Don't overthink it (Installment #247)

I volunteered to do a tedious job at work -- copy/paste about maybe 200-400 parameters scattered throughout a group of FORTRAN files. The parameters may be in one of maybe 3 different formats. Also, the parameters came with multiline comments (with each commented line starting with !), and sometimes just big wodges of comments on their own that serve as documentation. The goal was to transform these snippets into something our customer could scan using Excel.

I volunteered to do it because it made no sense for a highly paid developer to do such a menial job; also, I kind of like taking on little challenges like this, developing a new technique or learn some new tools, and seeing how quickly I can rip through them. Then it's just a matter of putting on the headphones, pressing a few keys repetitively so the computer does most of the work, and voila.

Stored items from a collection
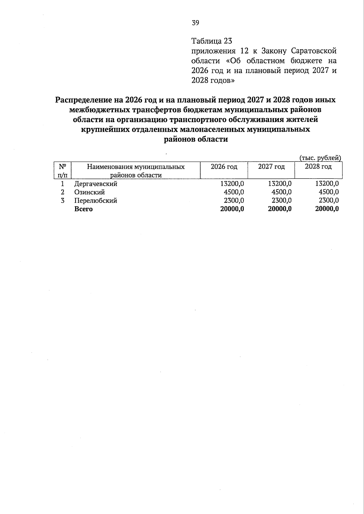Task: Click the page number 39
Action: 195,23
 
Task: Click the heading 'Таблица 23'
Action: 211,41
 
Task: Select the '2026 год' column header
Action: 224,167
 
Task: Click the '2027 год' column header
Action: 271,167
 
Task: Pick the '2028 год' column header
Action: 318,167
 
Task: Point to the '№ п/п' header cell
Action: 62,171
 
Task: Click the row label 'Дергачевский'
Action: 96,184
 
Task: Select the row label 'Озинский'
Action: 89,192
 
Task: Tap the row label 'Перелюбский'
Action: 96,201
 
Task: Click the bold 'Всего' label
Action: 83,209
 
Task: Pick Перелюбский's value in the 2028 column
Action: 329,201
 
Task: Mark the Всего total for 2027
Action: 280,209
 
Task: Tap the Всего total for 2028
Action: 327,209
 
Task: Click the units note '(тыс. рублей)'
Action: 320,158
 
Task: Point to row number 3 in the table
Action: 62,201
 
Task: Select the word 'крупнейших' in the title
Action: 105,130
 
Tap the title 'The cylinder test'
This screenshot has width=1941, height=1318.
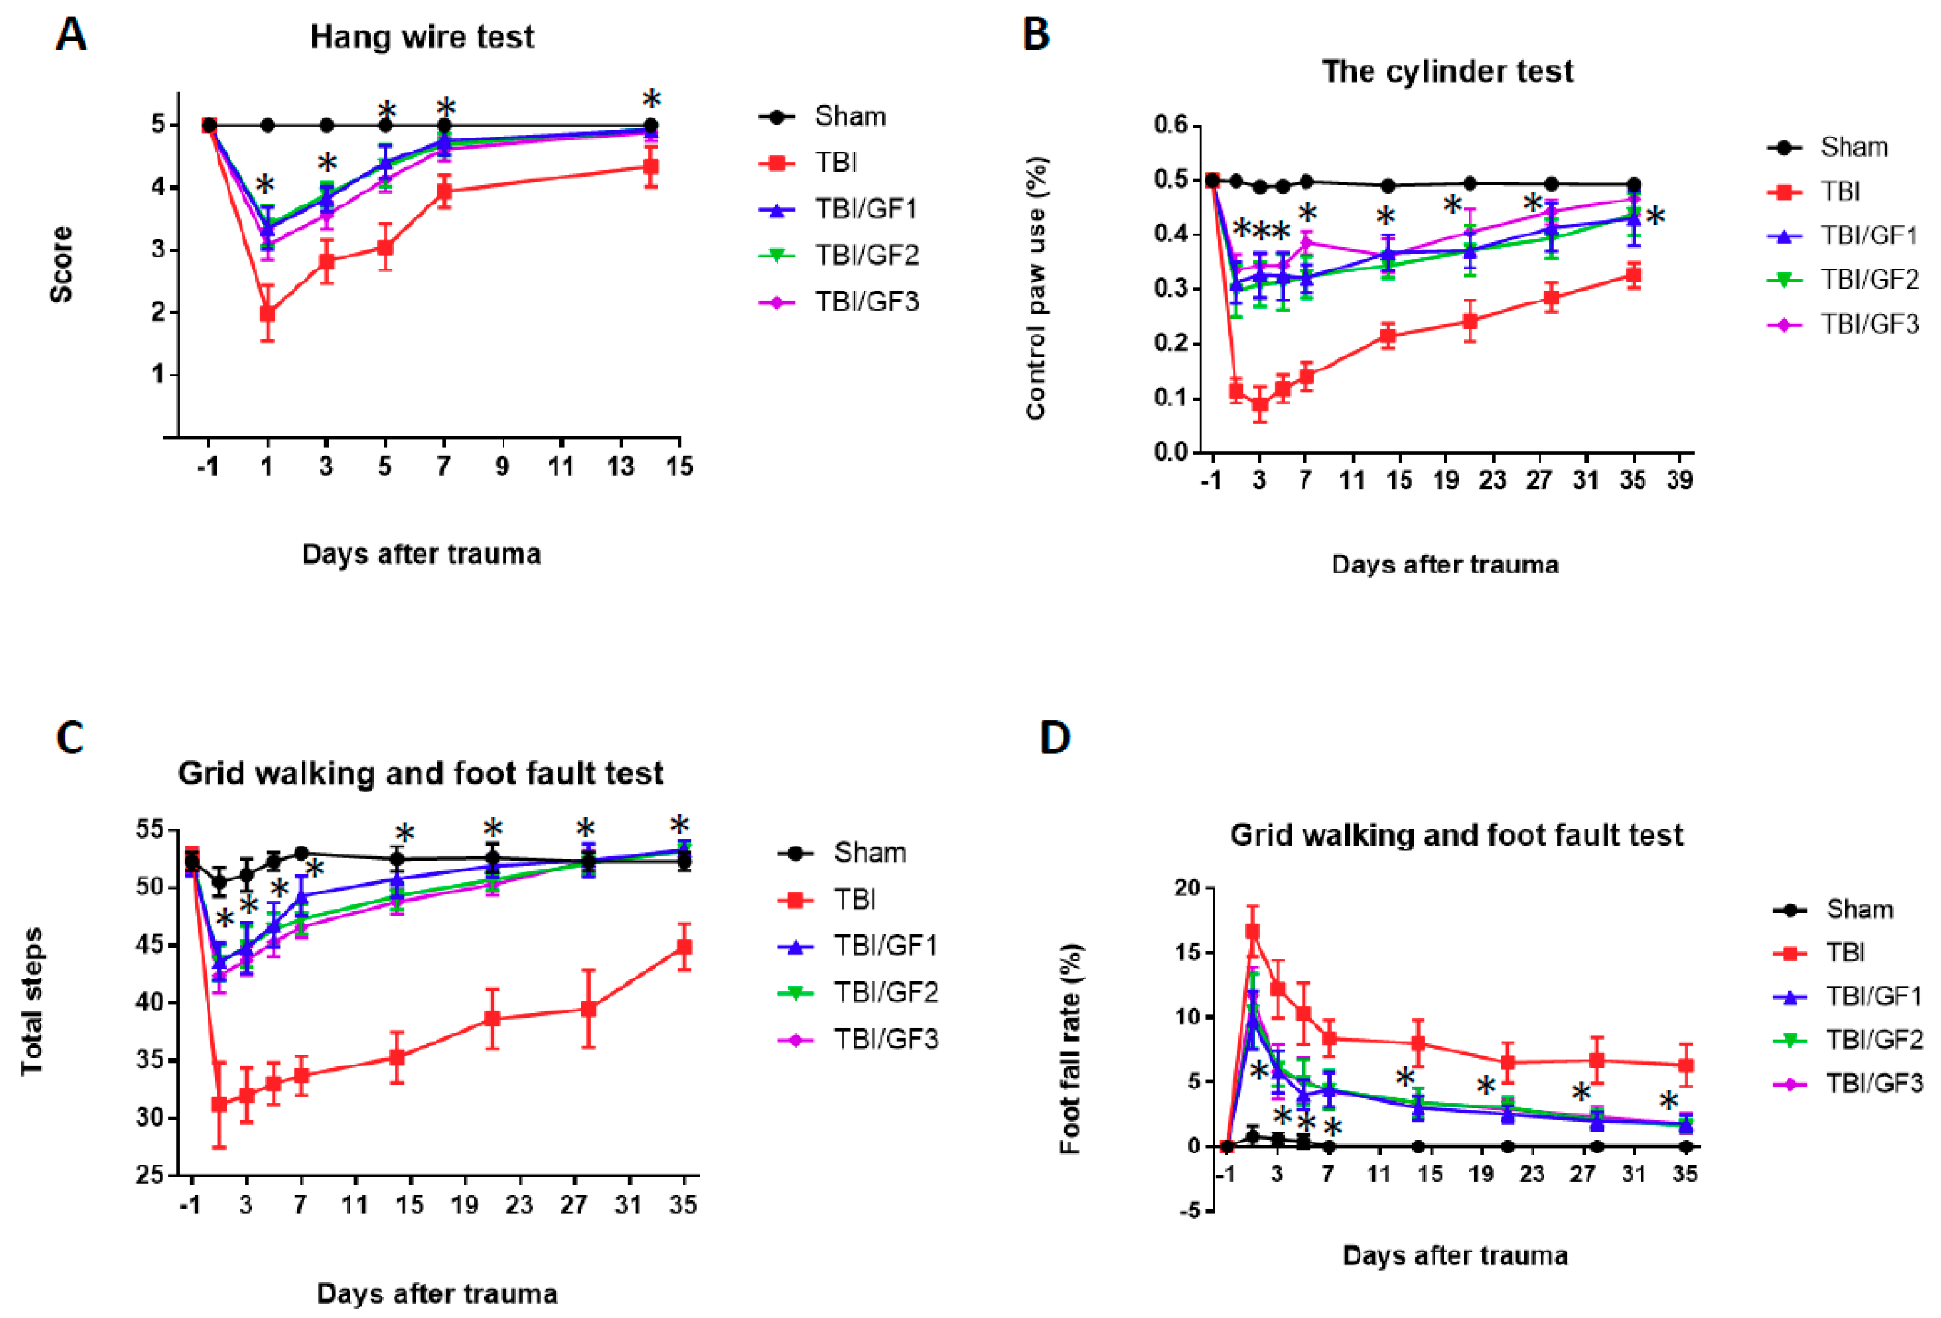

* **Exercise description**: List every number that appears in the text about copying FORTRAN parameters. These records were taken from a different source than the text.

* **Answer to the problem**: 247, 200, 400, 3